北京五輪の開幕を告げる聖火リレーを控え、少数民族の独立デモやテロの懸念、国際社会の五輪開幕式の参加拒否の拡大などで、中国政府で緊張感が高まっている。
「一つの世界、一つの夢」をいうキャッチフレーズを掲げ、北京五輪を通じて急浮上している中国を世界にアピールするという、中国指導部の遠大な構想に暗雲が立ち込めている。
▲聖火リレーの出発地の天安門広場を徹底警戒〓中国政府は31日、聖火リレーの出発式が行われる天安門広場でチベット独立を要求するデモが発生することを恐れ、先週末から物々しい警戒を敷いている。24日、ギリシャのオリンピアで行われた聖火採火式の時、チベット独立支持者らによる騒ぎがあったからだ。
聖火リレーのスタートを3日後に控えた28日、天安門広場は公安と武装警察の警戒が中国最大の政治行事と呼ばれる「両会(全国人民代表大会と全国人民政治交渉会議)」期間中よりもさらに厳しかった。
天安門広場に入る10あまりの入り口にはいずれも公安3名と武装警察2名がそれぞれ配置され、出入りする人の所持品を検査した。警察らは、観光客のカバンをいちいち開けてみるのはもちろん、旅行客が持っている飲み物まで全部ふたを開けてにおいを嗅いでみた後、出入りを許容した。
検査を担当した公安に「何を検査するか」と聞いたら、「危険物質」とのみぶっきらぼうに答えた。観光客を引率するある旅行ガイドは、「50度以上のお酒も持ち込み禁止」と話してくれた。アルコール濃度の高いお酒は爆薬にも使えるからだという。
▲拡散する五輪不参加宣言〓チベット人の独立デモに対する中国政府の武力鎮圧に抗議する意味で、北京五輪の開幕・閉幕式に参加しないという国も増えている。チェコ、ポーランド、エストニアなど、欧州連合(EU)3カ国首脳は26、27日、相次いで五輪開幕式の不参加を宣言したと、APやAFP通信などが報道した。
サルコジ仏大統領も27日、ブラウン英首相との会談で、7月にEU巡回議長に就任すれば、五輪開幕式のボイコットについて27の加盟国と話し合うと述べた。しかし、2012年ロンドン五輪を開催する英国のブラウン首相は北京五輪をボイコットしないと述べた。

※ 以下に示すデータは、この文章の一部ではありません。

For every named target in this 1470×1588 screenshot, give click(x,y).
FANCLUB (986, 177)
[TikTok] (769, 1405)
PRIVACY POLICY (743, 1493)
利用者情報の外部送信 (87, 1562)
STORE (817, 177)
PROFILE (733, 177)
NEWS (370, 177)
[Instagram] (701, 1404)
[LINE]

サルコジ大統領は、英国訪問前から五輪開幕式に参加しない可能性を排除していないという見解を明らかにした経緯がある。
EUは28日から開かれるEU加盟国外相会談で、五輪開幕式共同不参加問題について話し合う予定なので、不参加の国はさらに増える可能性が高い。
中国は27日、秦剛・外交部報道官の発言を通じ、「チベット問題は中国の内部問題で、外国が口を挟むような事案でない」と強く反発した。